International humanitarian and refugee organizations are turning their attention to a rising number of children who have been deported back to Guatemala after having attempted to migrate to the U.S.
In the past two years, more than 350 children have been deported from the U.S. to Guatemala and over 10,100 have been deported from Mexico, many of them stopped on their way north to the U.S., according to data from the Guatemalan Institute of Migration.
But when the children are sent back to Guatemala, they are often dropped off in cities hours away from the remote villages where their families live and have no financial means to get home.
Lutheran Immigration and Refugee Service, or LIRS, a nongovernmental organization that helps resettle refugees in the U.S., opened a new office in Guatemala City last month to help those children.
“If the family does not have any means to return [the child] back home, if they can’t buy a bus ticket, they will stay in shelters around the area until they can find the funds to do so,” said Libby Sittley, the deputy director for foster care at LIRS, who spoke to NBC News from Guatemala on Wednesday.
Most of the children who are sent from the U.S. back to Guatemala arrive in Guatemala City, the nation’s capital and biggest city. But according to data from the U.N.’s International Organization for Migration, in the past year the top two places of origin for Guatemalan migrant children in the U.S. were Huehuetenango and Quiché, rugged, rural departments to the north and west. Getting there from the capital can take up to seven hours over roads that are often arduous or dangerous or washed out.
LIRS now works with families who cannot afford transportation home for their deported children, trying to offset the costs and get the returned children out of shelters and back to their families. The group’s new office also offers work training and education opportunities to try to lift the children and their families out of poverty. One of the group’s recent clients is a 16-year-old boy who was deported from Mexico and must now learn how to provide for his entire family in rural Guatemala, including five siblings, after his father suffered a traumatic brain injury.
While countries like Venezuela and Mexico account for the highest numbers of undocumented new arrivals in the U.S., more than half of unaccompanied migrant children entering the U.S. are from Guatemala, according to LIRS. Children from Guatemala make up the overwhelming majority of migrant minors found working jobs in the U.S. that are illegal for anyone under 18, which often means meat processing. Last month, federal agents raided a poultry plant in Ohio and found dozens of children, mainly from Guatemala, working inside.
Anthony Fontes, an assistant professor in the School of International Service at American University, said children in Guatemala have the sense that “there is no viable future in their country of origin.”
“As a kid, you grow up laboring. … Most people don’t make it into high school,” Fontes said.

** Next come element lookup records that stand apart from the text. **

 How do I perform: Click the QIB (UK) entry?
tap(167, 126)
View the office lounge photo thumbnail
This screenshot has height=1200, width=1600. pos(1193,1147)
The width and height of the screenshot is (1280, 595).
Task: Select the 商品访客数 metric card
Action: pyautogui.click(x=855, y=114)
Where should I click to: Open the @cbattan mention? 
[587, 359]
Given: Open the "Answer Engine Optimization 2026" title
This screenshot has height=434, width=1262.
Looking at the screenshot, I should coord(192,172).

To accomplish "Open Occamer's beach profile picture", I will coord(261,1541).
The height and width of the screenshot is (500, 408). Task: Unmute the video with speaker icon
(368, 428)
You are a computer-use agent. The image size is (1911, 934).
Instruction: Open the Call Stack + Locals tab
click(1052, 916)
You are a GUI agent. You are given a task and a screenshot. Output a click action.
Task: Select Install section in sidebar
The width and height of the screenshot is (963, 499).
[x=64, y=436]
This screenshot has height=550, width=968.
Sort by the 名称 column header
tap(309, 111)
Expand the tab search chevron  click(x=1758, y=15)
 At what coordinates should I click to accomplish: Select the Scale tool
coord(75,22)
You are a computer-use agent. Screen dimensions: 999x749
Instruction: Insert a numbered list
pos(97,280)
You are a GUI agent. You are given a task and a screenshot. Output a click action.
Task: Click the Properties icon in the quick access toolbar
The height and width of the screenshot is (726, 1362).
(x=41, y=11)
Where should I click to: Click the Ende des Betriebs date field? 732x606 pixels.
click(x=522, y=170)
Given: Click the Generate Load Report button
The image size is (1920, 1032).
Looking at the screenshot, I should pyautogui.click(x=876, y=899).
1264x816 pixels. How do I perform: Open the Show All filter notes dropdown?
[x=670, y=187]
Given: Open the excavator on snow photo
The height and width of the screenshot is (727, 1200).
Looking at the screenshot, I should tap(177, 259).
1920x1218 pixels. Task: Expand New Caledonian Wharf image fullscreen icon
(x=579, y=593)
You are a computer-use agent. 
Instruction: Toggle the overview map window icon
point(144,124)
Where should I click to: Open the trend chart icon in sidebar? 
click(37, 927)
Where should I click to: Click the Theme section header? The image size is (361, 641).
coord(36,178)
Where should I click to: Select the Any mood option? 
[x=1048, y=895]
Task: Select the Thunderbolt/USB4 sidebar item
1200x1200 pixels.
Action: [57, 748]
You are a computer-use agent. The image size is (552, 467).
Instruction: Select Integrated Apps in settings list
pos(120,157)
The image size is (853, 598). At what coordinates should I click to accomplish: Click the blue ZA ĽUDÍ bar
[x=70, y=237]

“There is an awareness among youth about what they are missing,” he said, pointing to the rise in social media, which has given Guatemalan children vivid glimpses of how American young people live. “It’s not just the need, but the aspiration for a better life.”
Children who arrive in the U.S. as unaccompanied minors without parents or legal guardians are given special protections under U.S. law. First, they are taken into the custody of the Department of Health and Human Services and then placed with sponsors, possibly relatives or family friends. They undergo special screenings for asylum by case managers. But to win asylum and the legal right to stay in the U.S., they still must appear in immigration court before judges, and they do face the possibility of deportation.
A bipartisan bill introduced in the House and the Senate this week aims to create kids-only court sessions where children defending themselves from deportation would appear before specially trained immigration judges.
Though their chances to remain in the U.S. are far better than those for adults or children who migrate with their parents, some still face final deportation orders and are put on planes back to Guatemala.
“It’s challenging. The administration is trying to strike this balance where there is enough deterrence in their minds that they are not encouraging additional travel, but I do think that when we are talking about some of the most vulnerable children … the idea of applying the same types of deportation practices that we’ve seen with adults to kids is a cruelty that doesn’t recognize the unique nature of being a child,” said Krish O’Mara Vignarajah, the president and CEO of LIRS.
The Guatemalan Embassy in Washington, D.C., is also working with the Biden administration to improve the safety of children in Guatemala and the issues that drive them to the U.S.
“We recognize that migration is a complicated issue, especially when it comes to unaccompanied minors and youth,” the embassy told NBC News in a statement, adding that the two primary drivers for migration by unaccompanied youths are work opportunities and the desire to reunite with family members already in the U.S.